Task to complete
Rewrite the lines from the one with "Given: Select the 分时 chart tab" to the one with "Looking at the", substituting "Choose" for "Select" and changing nothing else. Omit the pictures from your answer.

Entries shown
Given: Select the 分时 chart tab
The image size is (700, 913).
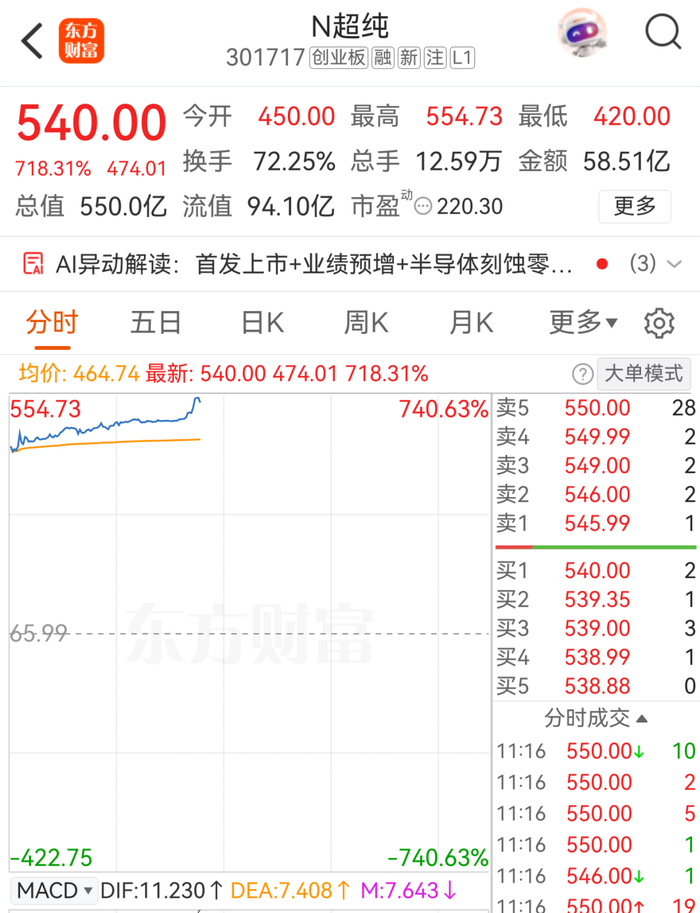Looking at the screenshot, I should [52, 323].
==
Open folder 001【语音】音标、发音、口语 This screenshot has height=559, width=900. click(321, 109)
--
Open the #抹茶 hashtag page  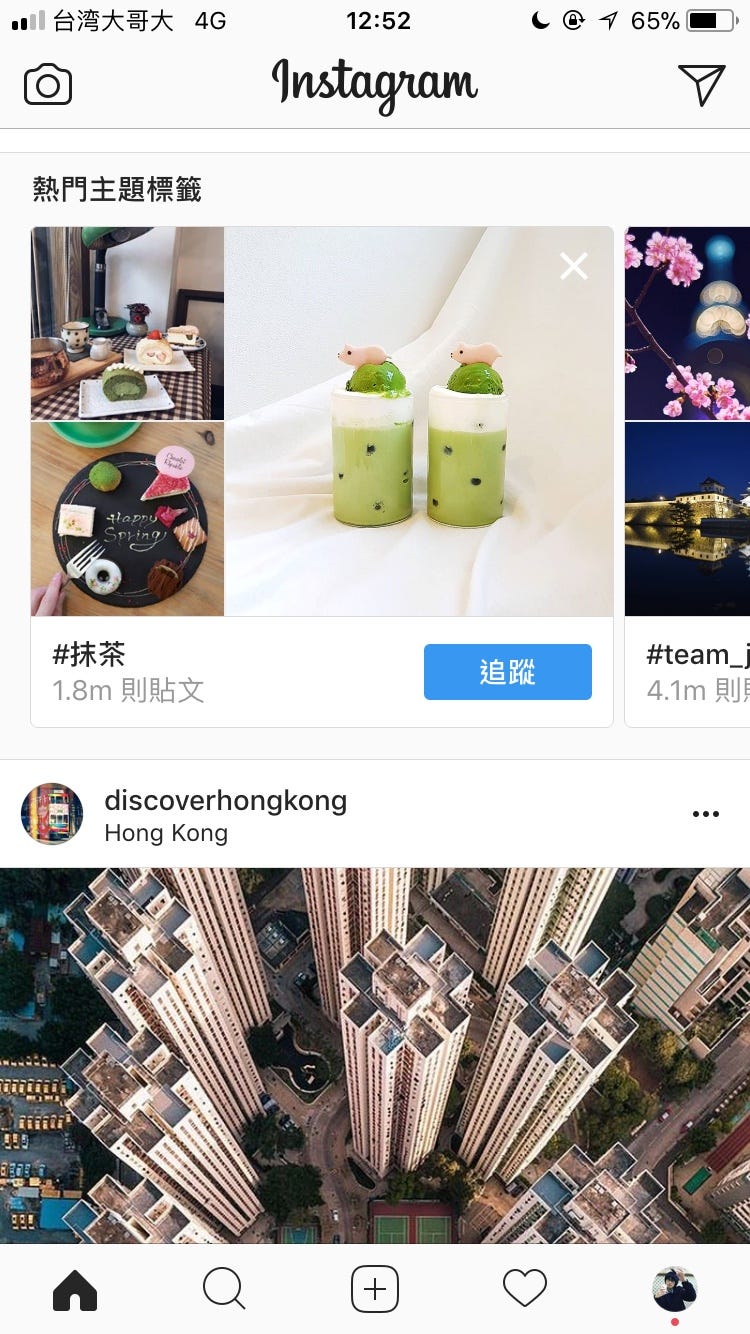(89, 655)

Answer in full
Given: Choose the 分时 chart tab
The image size is (700, 913).
Looking at the screenshot, I should [52, 323].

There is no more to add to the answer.